|She fights for City Opera: Catherine Malfitano.|
Image © Decca/Polygram
by Paul Pelkonen
The stars have come out, and they've come out fighting in the battle for the future of the New York City Opera.
A letter, written by soprano Catherine Malfitano and former NYCO dramaturge Cori Ellison, has been sent to that beleagured opera company's current management, formally denouncing the decision to leave Lincoln Center and "go rogue." The letter's delivery was announced in a New York Times article yesterday.
The letter was signed by an all-star roster of opera singers and conductors. Signatories included Placído Domingo and José Carreras, the two surviving members of The Three Tenors. Composer Carlisle Floyd, director Harold Prince and City Opera veterans Samuel Ramey and Sherrill Milnes also added their support. A total of 120 opera notables added their signatures before the letter was sent.
These artists started their New York careers at City Opera, most notably Mr. Domingo, who sang Rodolfo in La bohème in the 1960s. Mr. Domingo is also an experienced administrator and conductor.. He just stepped down as head of the Washington National Opera and is still running the Los Angeles Opera.
"We know opera, and we want to help." the letter said.
The letter expresses consternation at the company's decision to leave Lincoln Center and perform a patch-work season at various venues in Manhattan and Brooklyn. City Opera general manager George Steel has maintained that the company is drowning in its own debt. But musicians and chorus members worry that this enforced exodus as a means to break their respective unions and reduce the once-venerated company to a guerilla unit hiring pick-up musicians and performing scattered operas on the cheap.

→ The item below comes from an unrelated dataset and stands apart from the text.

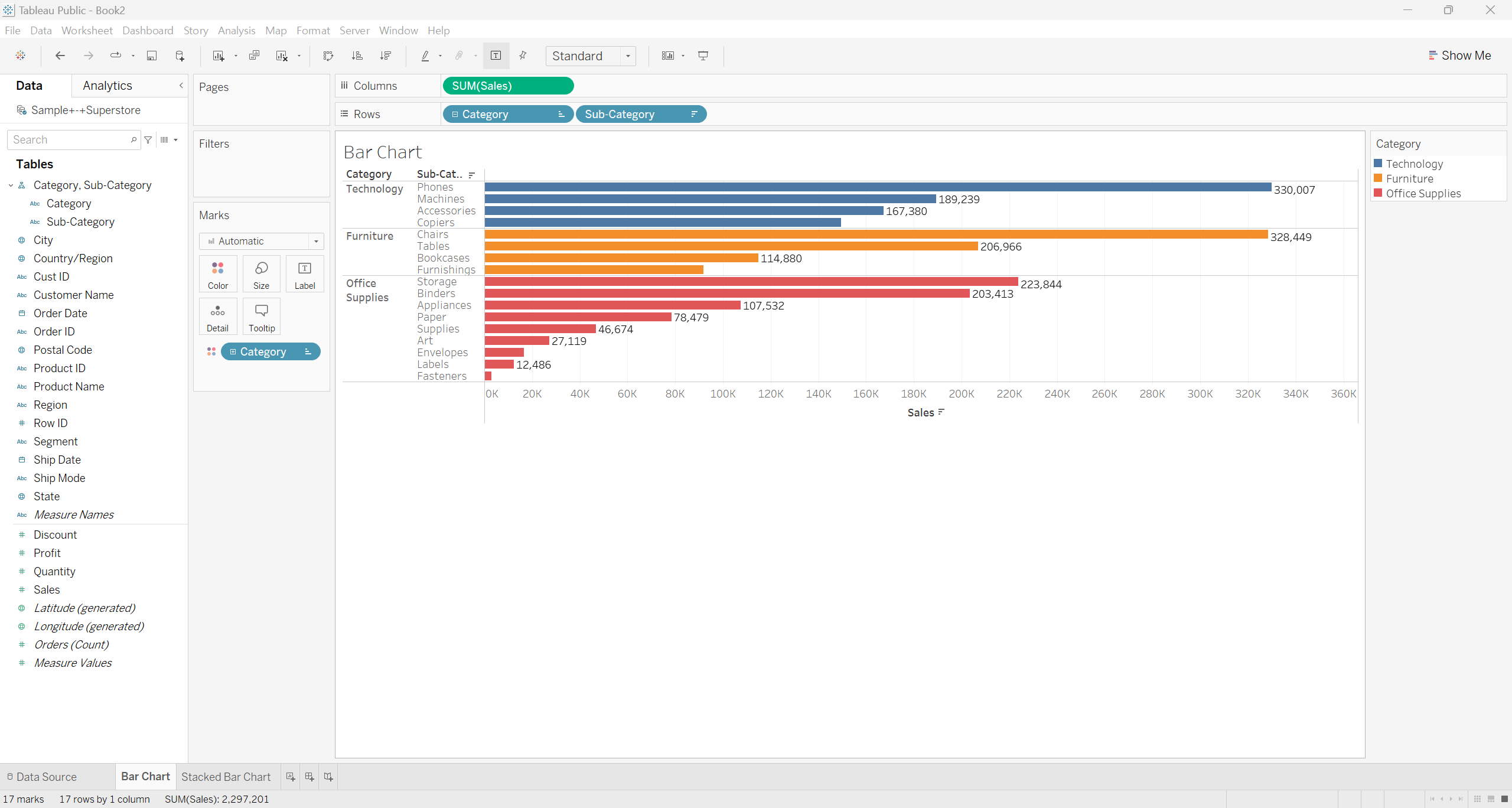Toggle the Show Me panel
Viewport: 1512px width, 808px height.
point(1459,56)
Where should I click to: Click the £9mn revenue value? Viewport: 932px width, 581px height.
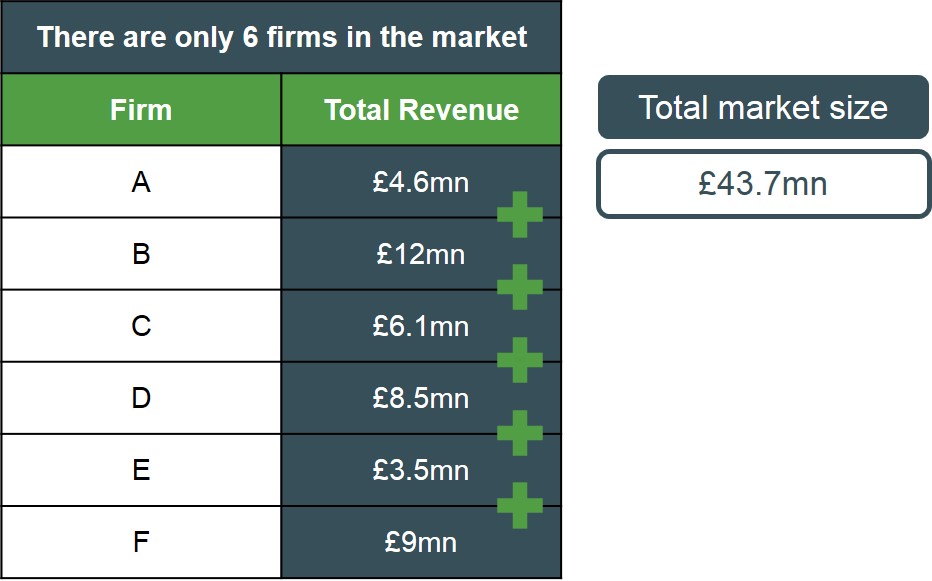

At a meeting in May, leaders of both unions expressed a vote of "no confidence" in Mr. Steel's leadership. Julius Rudel, the company's former music director and a respected opera conductor, wrote an op-ed piece in the New York Times calling for Mr. Steel to step down. Recent City Opera functions have been visited by the brass section of the orchestra, playing excerpts from Carmen and Aida.
The letter comes at a crucial time for this company. The City Opera is planning to announce a new schedule at a Tuesday press conference, including a revival of La Traviata, a new Cosí fan tutte and the company's premiere of Rupert Wainwright's first opera, Prima Donna.
Not surprisingly, the two latter operas do not require a chorus.